Equity markets continue to rally as economic news appears sanguine and professional managers add risk. For most professional money managers, there’s nothing worse than under performing their benchmarks, so as the market climbs higher it is becoming more difficult for these institutional investors to resist buying attractive growth stocks. While I still expect the market to turn lower due to economic weakness, Constant Contact Inc. (CTCT) could at least temporarily benefit from the willingness of institutions to increase their risk exposure.
Constant Contact is primarily an email marketing firm which allows small businesses to build a contact list of prospective clients, and send regular emails to this list in order to generate sales. The platform is attractive not only to small businesses (who may not have the technical resources to design their own email marketing programs) but is also helpful for non-profit organizations soliciting donations or simply distributing information to interested parties. With an attractive entry price of just $15 per month, the service is accessible to almost any venture and could easily pay for itself with a minimal level of converted sales.
Investors appear confident in the long-term growth of this company, as the stock is currently trading at more than 50 times expected earnings for 2010. While this is certainly an excessive multiple for most companies, Constant Contact may actually deserve this vote of confidence as the company has recently crossed over the “profitability threshold” and should be ramping earnings substantially. Often, growth companies focus on building revenue for years and are willing to operate at a loss in order to capture market share. When this strategy works, there is a point where revenue growth exceeds expenses and earnings increase at an exponential rate. This exponential growth almost never lasts for more than a couple of years, but the levels of earnings can often justify what originally was seen as an excessive multiple.
Such is the case right now as Constant Contact turned it’s first profit of 3 cents in 2008, generated 13 cents in 2009 and is expected to post 36 cents in 2010. With revenue of $129.1 million in 2009 and expected revenue of $169 to $173 million in 2010, much of the additional cash flow should fall directly to the bottom line, increasing earnings per share and generating more confidence in the growing business.

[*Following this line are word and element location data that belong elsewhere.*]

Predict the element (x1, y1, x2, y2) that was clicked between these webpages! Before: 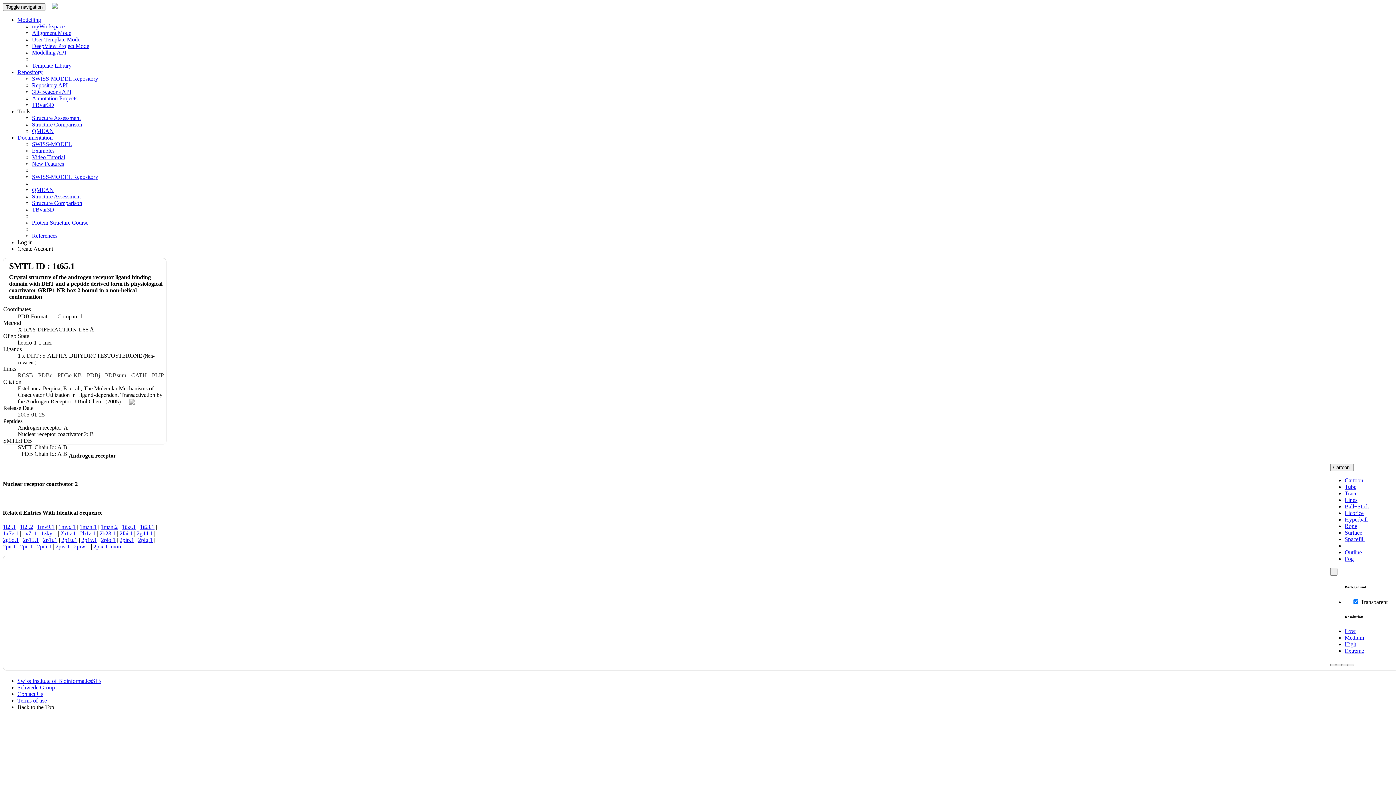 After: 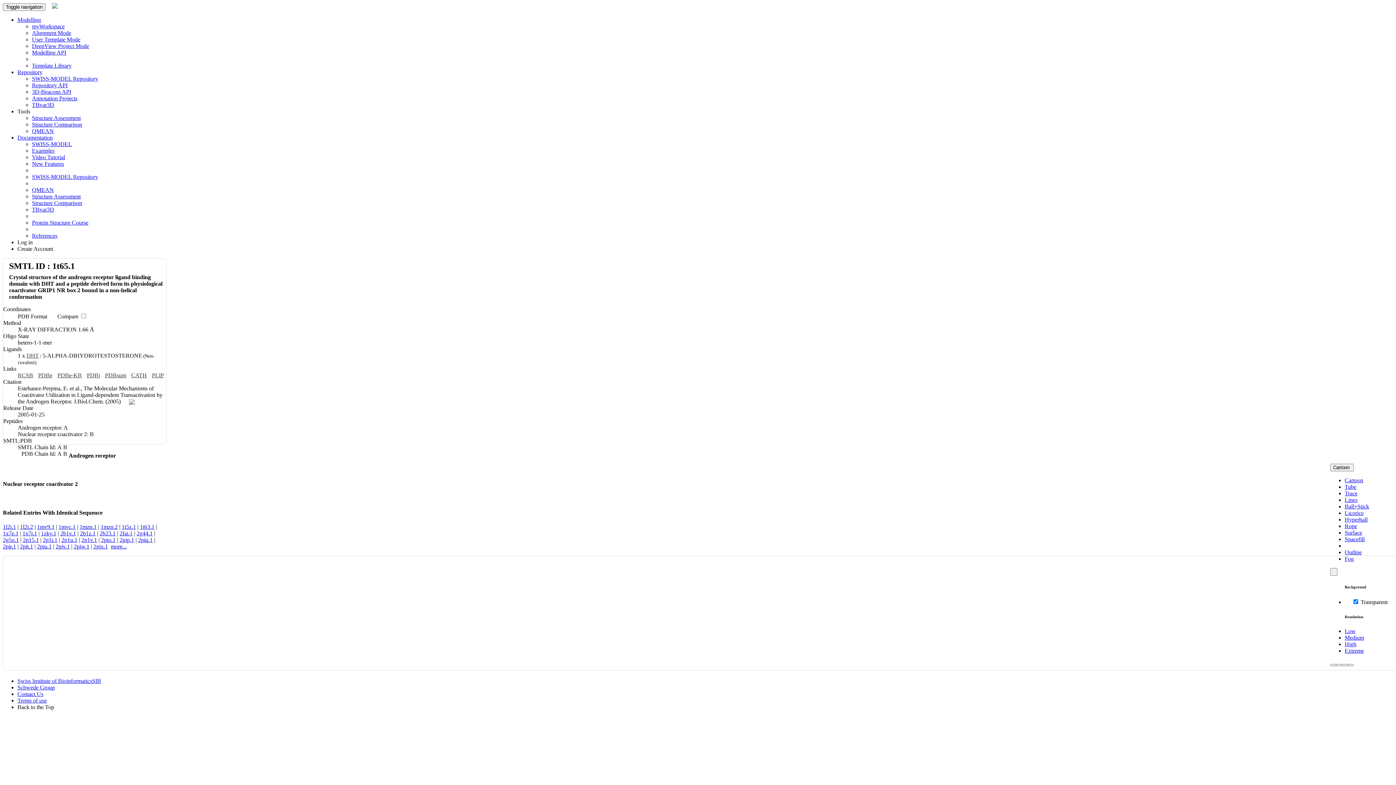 Action: label: Tools bbox: (17, 108, 30, 114)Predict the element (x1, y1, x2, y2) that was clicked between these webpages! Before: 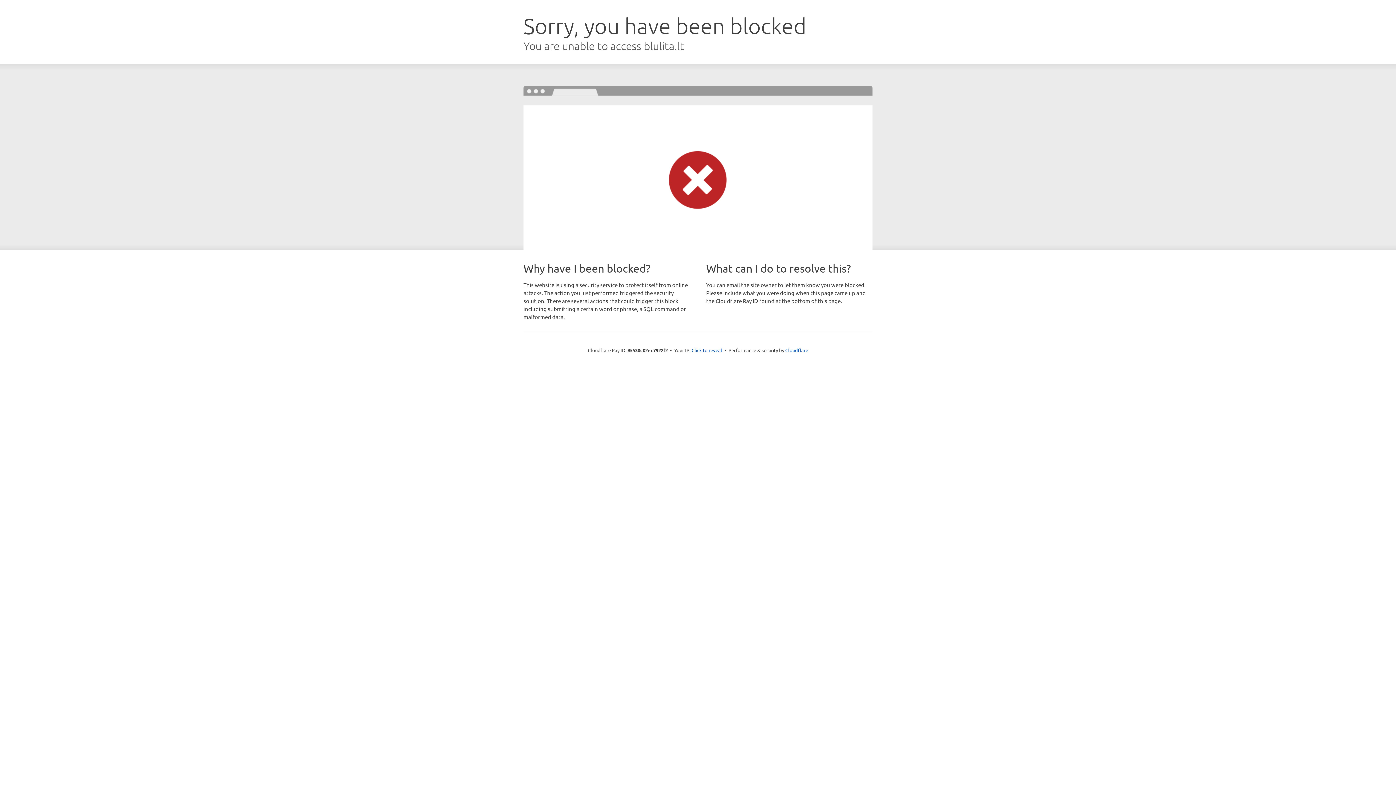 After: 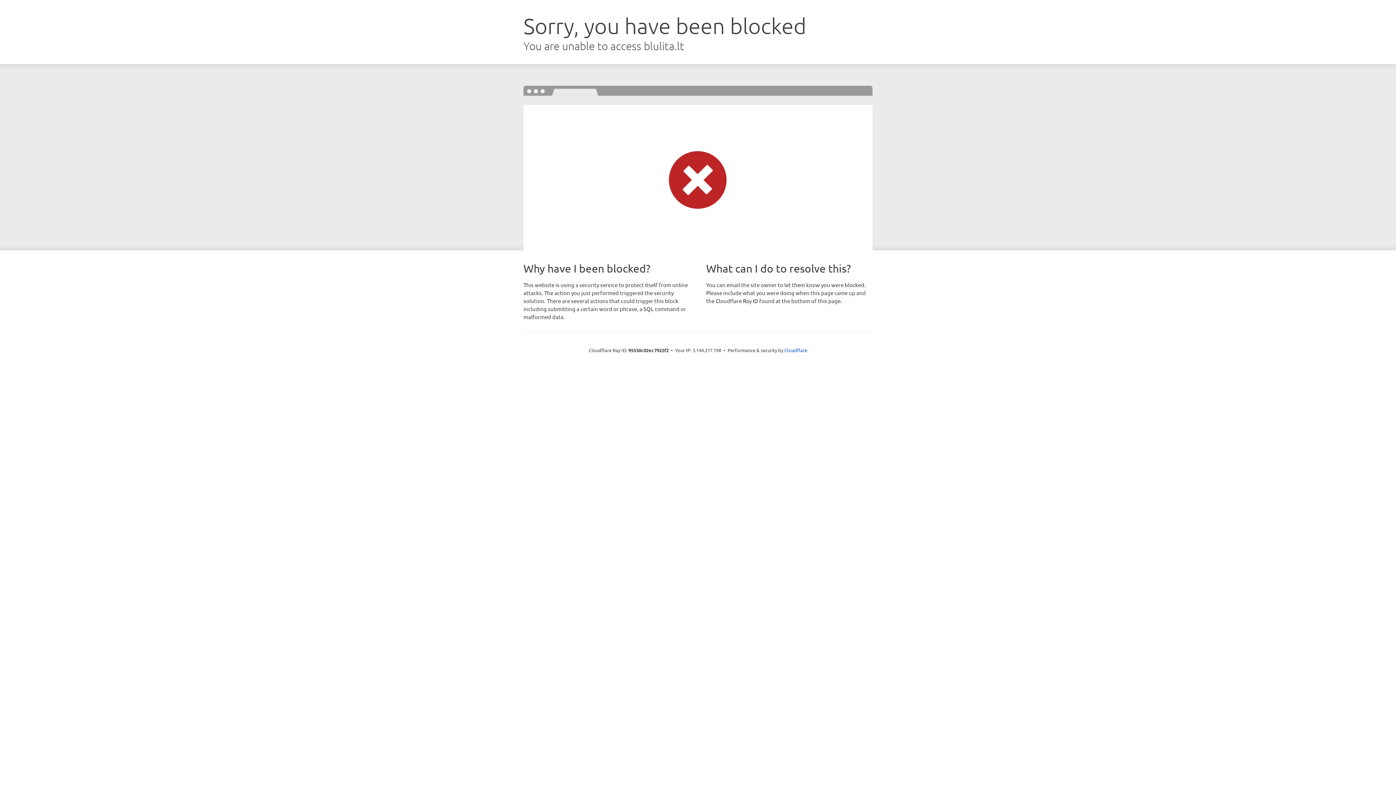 Action: bbox: (691, 346, 722, 353) label: Click to revealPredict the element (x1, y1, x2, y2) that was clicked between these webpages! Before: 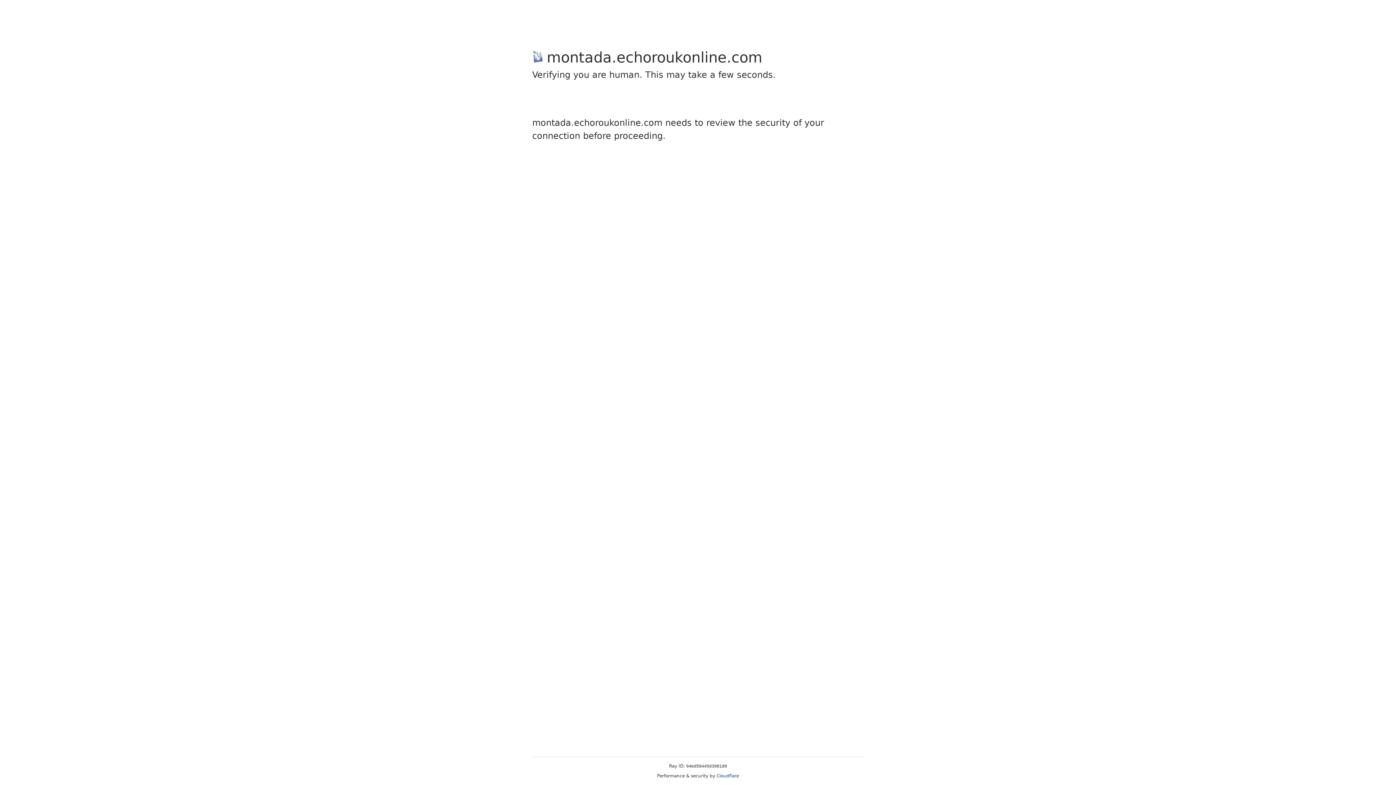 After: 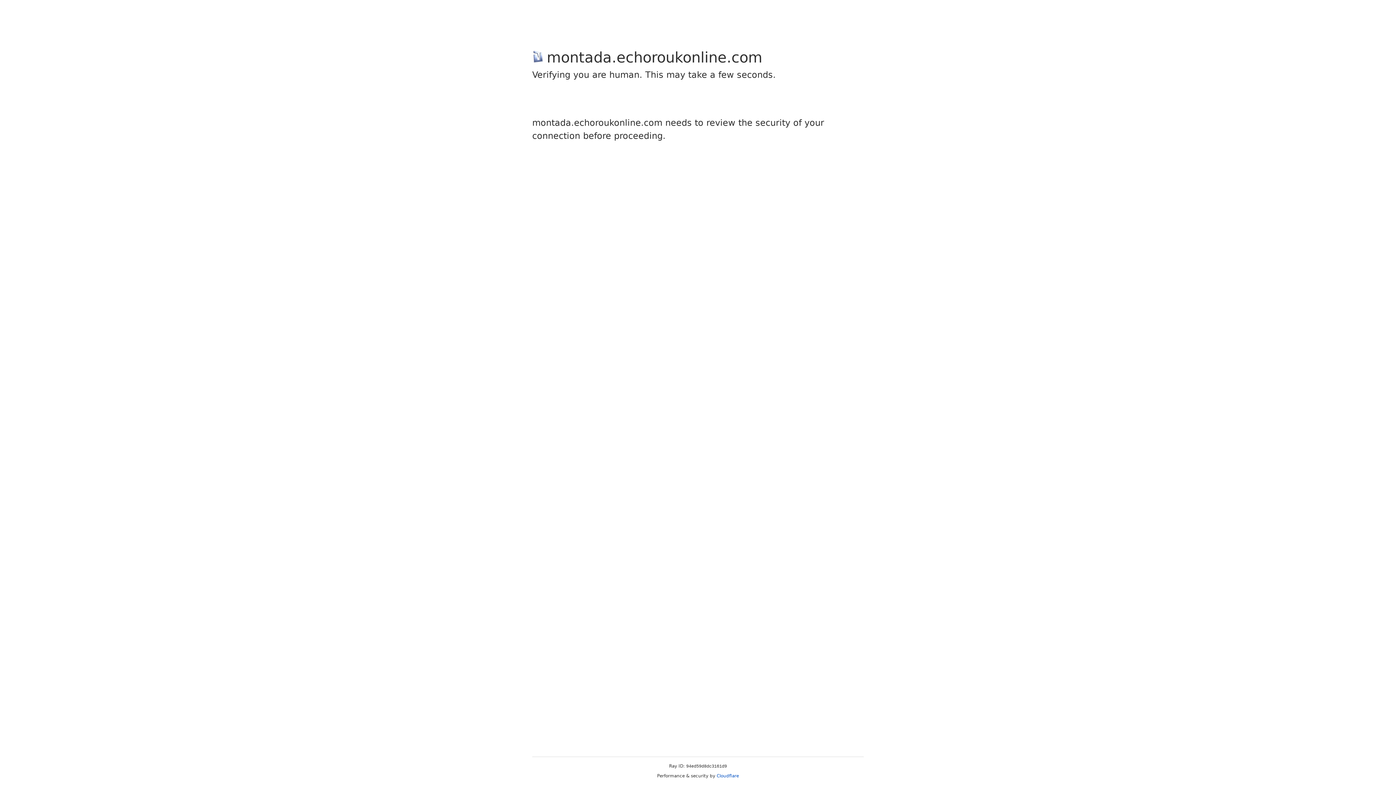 Action: label: Cloudflare bbox: (716, 773, 739, 778)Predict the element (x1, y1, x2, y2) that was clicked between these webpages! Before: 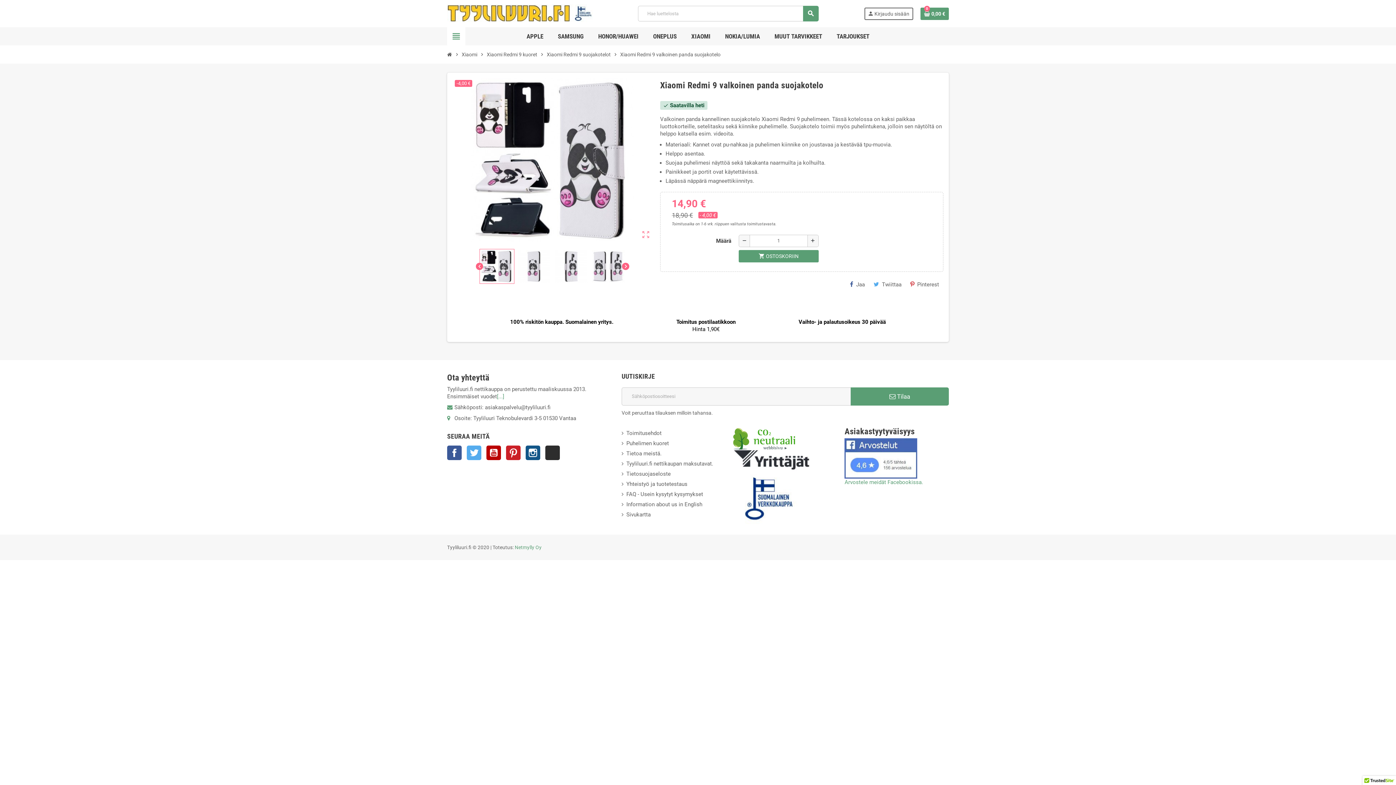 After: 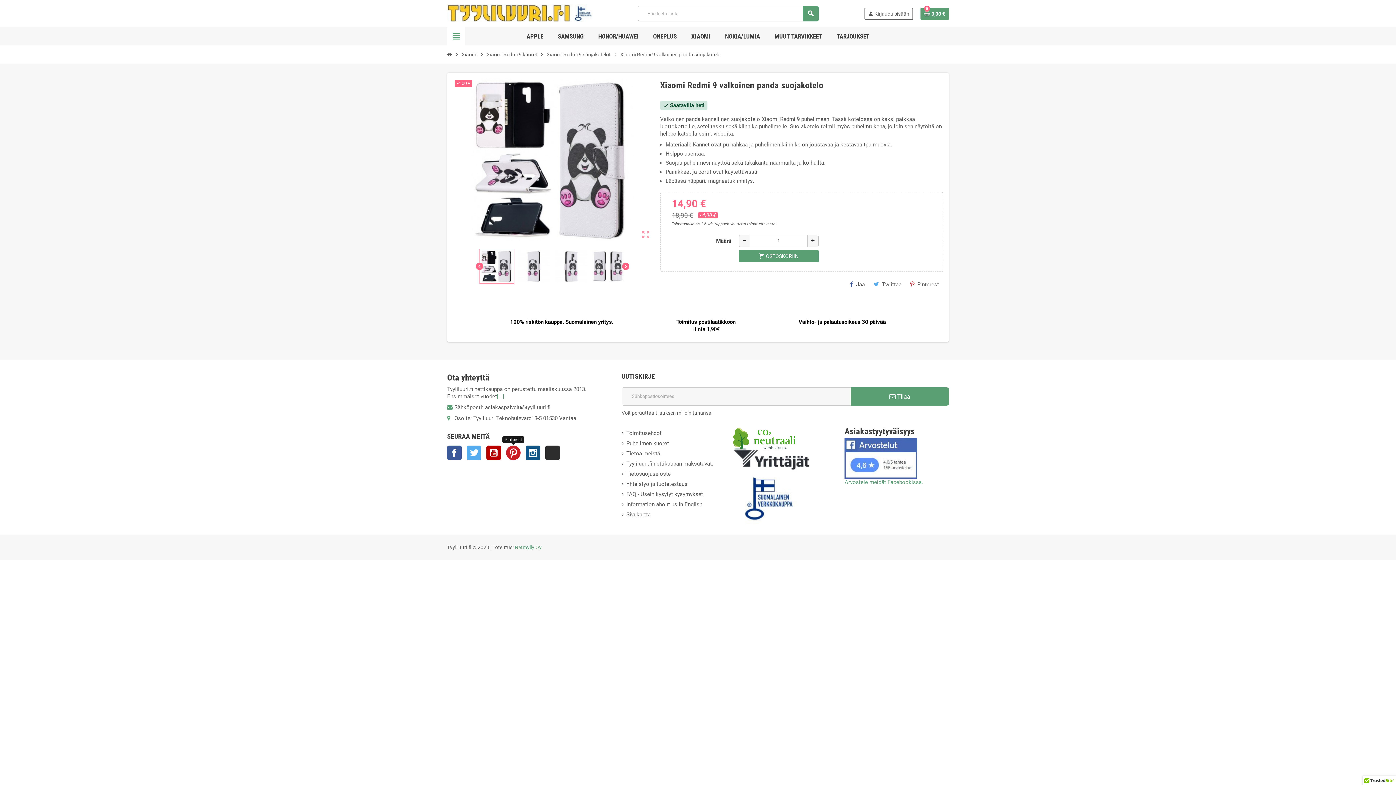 Action: label: Pinterest bbox: (506, 445, 520, 460)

We are pleased that the company’s revenue was ahead of our expectations for the quarter, closing out a highly successful year for Constant Contact. While the economic environment for small businesses was very challenging in 2009, Constant Contact was able to grow revenue by 48% and add over 94,000 net new email marketing subscribers, both of which represent significant accomplishments. ~ Gail Goodman, CEO
The currently high unemployment rate has many individuals considering striking out on their own, or launching a part-time business to help make ends meet. Since our economy is making increasing use of internet marketing, Constant Contact is in the position to grow its client base and provide a valuable service to these new ventures. Significant marketing expenses ensure that CTCT is staying in front of its target customer base which is very important as the company continues its exponential revenue growth.
While CTCT is certainly the most well known and aggressively marketed solution for email marketing, it is certainly not the only player in the space. The ZachStocks Newsletter actually uses AWeber Communications, a privately held email marketing firm. Many larger corporations are able to set up their own platforms more efficiently, but for small businesses Constant Contact remains the leader with a very efficient and cost effective platform.
In order to truly get excited about Constant Contact, I would like to first see the stock break above $19.50 on strong volume. That would help to indicate that institutions are buying the growth story and would provide an attractive entry with limited risk. Once a trade was initiated, a stop could be placed under the most recent swing low (or for longer-term traders, below the $17 low from early February). While I am not normally a fan of buying at extreme multiples, the impressive growth rate and inherent leverage in the business makes this an attractive candidate for a rising market.